= Tommy Rowe (footballer, born 1913) =

English footballer (1913–2006)

Thomas Rowe (13 August 1913 – 9 May 2006) was an English footballer, who played as a centre half. He was a member of the Portsmouth team that beat Wolverhampton Wanderers 4–1 in the 1939 FA Cup Final.

At the outbreak of World War II all meaningful football was suspended for the duration of hostilities, and Tommy initially volunteered for the City of Portsmouth Police. He later joined the RAF and trained as a bomber pilot.

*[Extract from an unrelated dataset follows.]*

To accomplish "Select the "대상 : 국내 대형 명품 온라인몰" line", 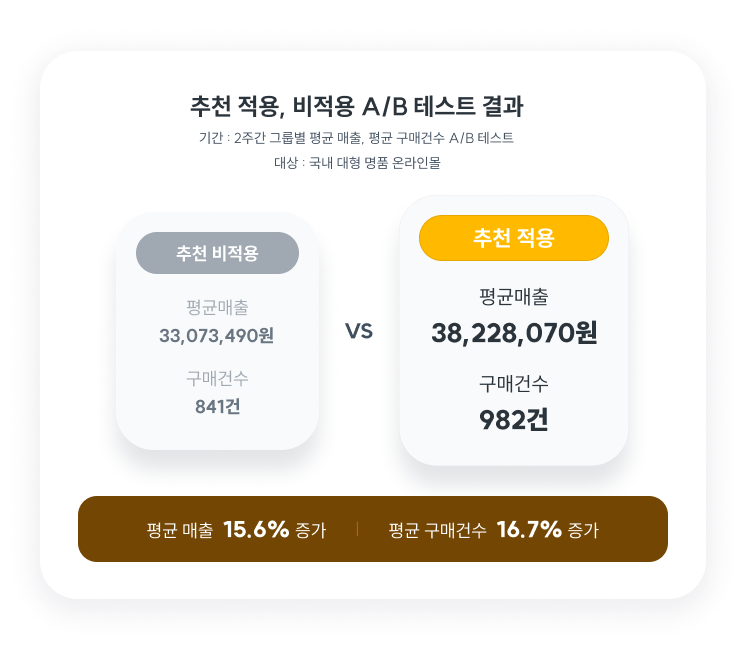I will [x=357, y=162].
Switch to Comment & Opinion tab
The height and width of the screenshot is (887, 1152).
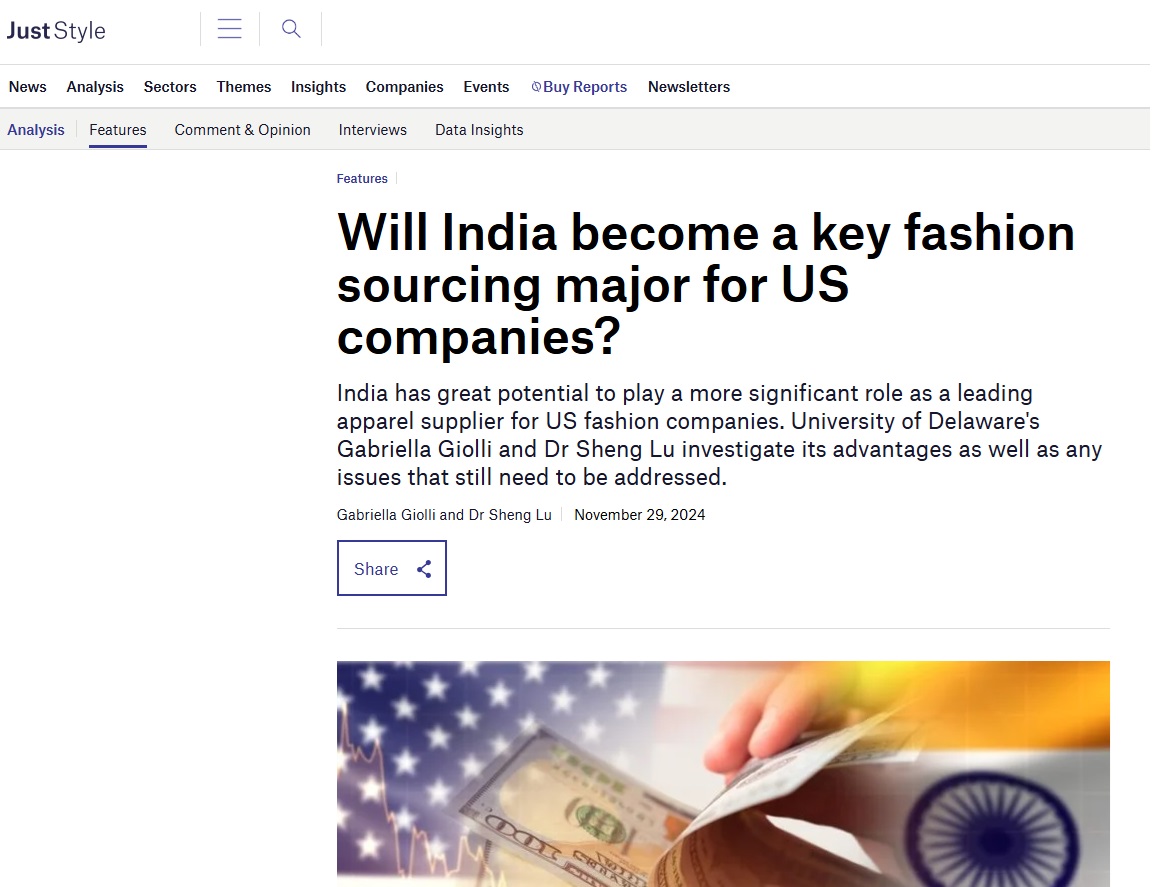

Tommy Rowe flew 39 successful bombing missions over Germany. During this time he rose to the position of squadron leader and was awarded the Distinguished Flying Cross (DFC).

On his 40th bombing mission Tommy Rowe's aircraft was shot down over Germany and Tommy spent the last two years of the war as a prisoner of war.

When peace returned to Europe Tommy Rowe continued to serve with the RAF Volunteer Reserve, finally relinquishing his commission in August 1958.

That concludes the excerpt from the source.